→ **Problem requirements**: Quote, exactly, the line holding "This screenshot has width=1105, height=584." and all lines after it to the end of the records below. Exclude pictures.

--------------------------------

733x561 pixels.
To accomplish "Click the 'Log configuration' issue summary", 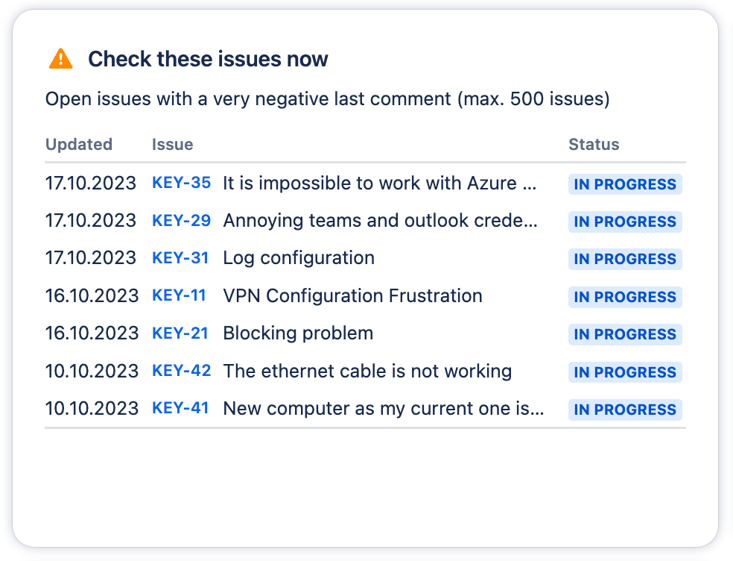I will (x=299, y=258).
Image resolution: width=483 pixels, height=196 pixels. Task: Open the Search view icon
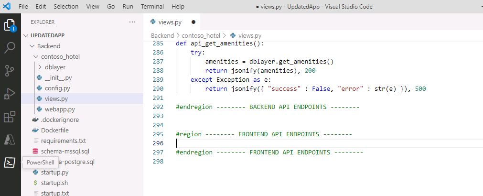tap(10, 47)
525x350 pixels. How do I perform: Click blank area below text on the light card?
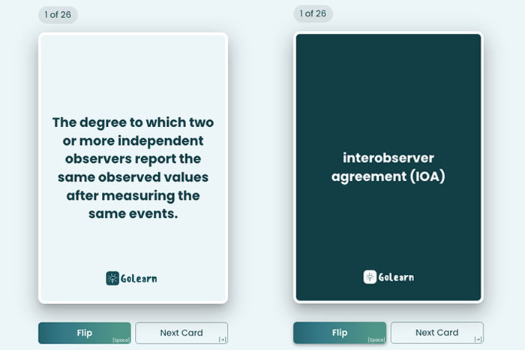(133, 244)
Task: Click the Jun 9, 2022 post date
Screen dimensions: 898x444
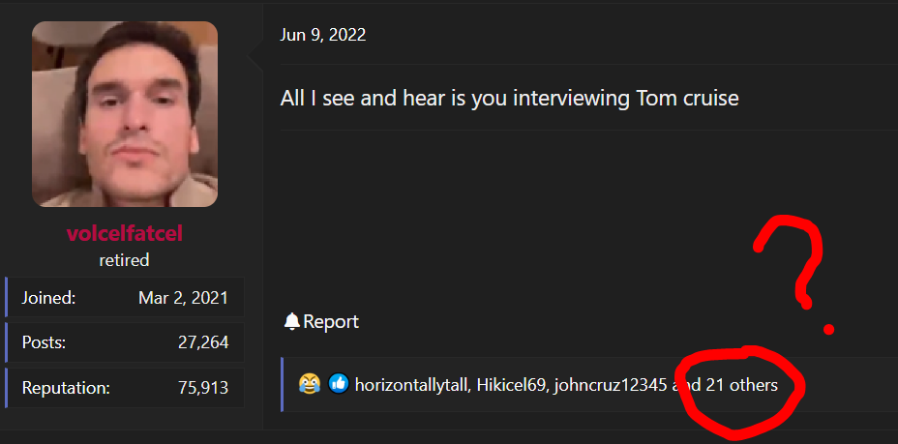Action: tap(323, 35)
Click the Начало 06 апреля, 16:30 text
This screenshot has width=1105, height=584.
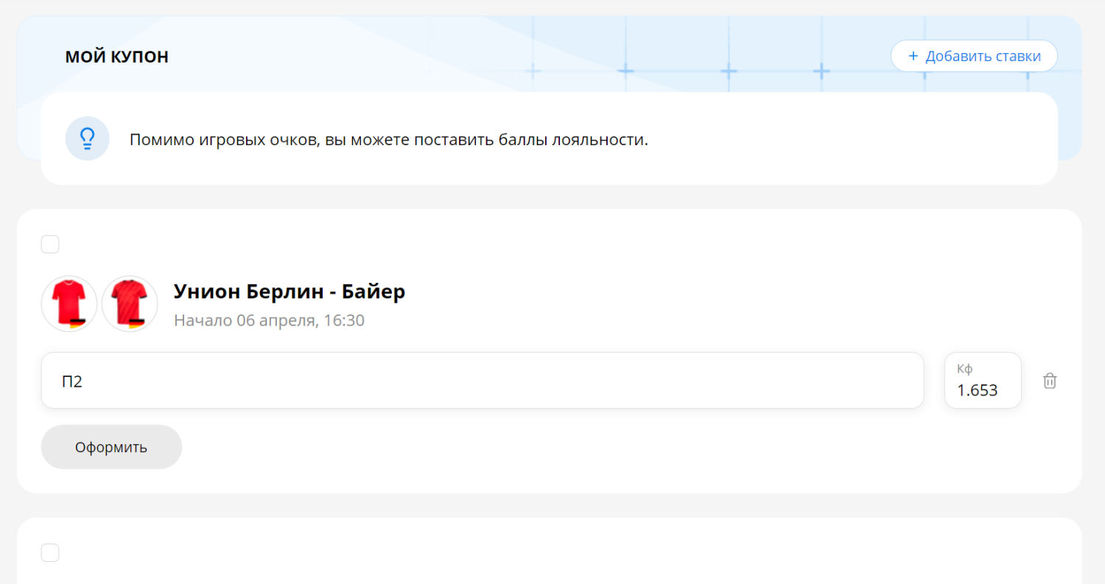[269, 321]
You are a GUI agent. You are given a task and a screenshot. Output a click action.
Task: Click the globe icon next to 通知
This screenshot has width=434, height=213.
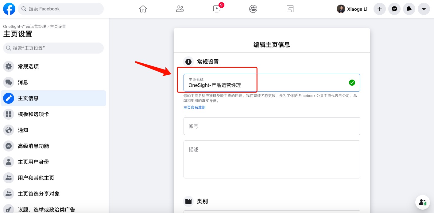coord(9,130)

--------------------------------

→ **Your response**:
This screenshot has width=1105, height=584.
[269, 321]
You are a GUI agent. You are given a task and a screenshot. Output a click action.
Task: Click the globe icon next to 通知
This screenshot has width=434, height=213.
coord(9,130)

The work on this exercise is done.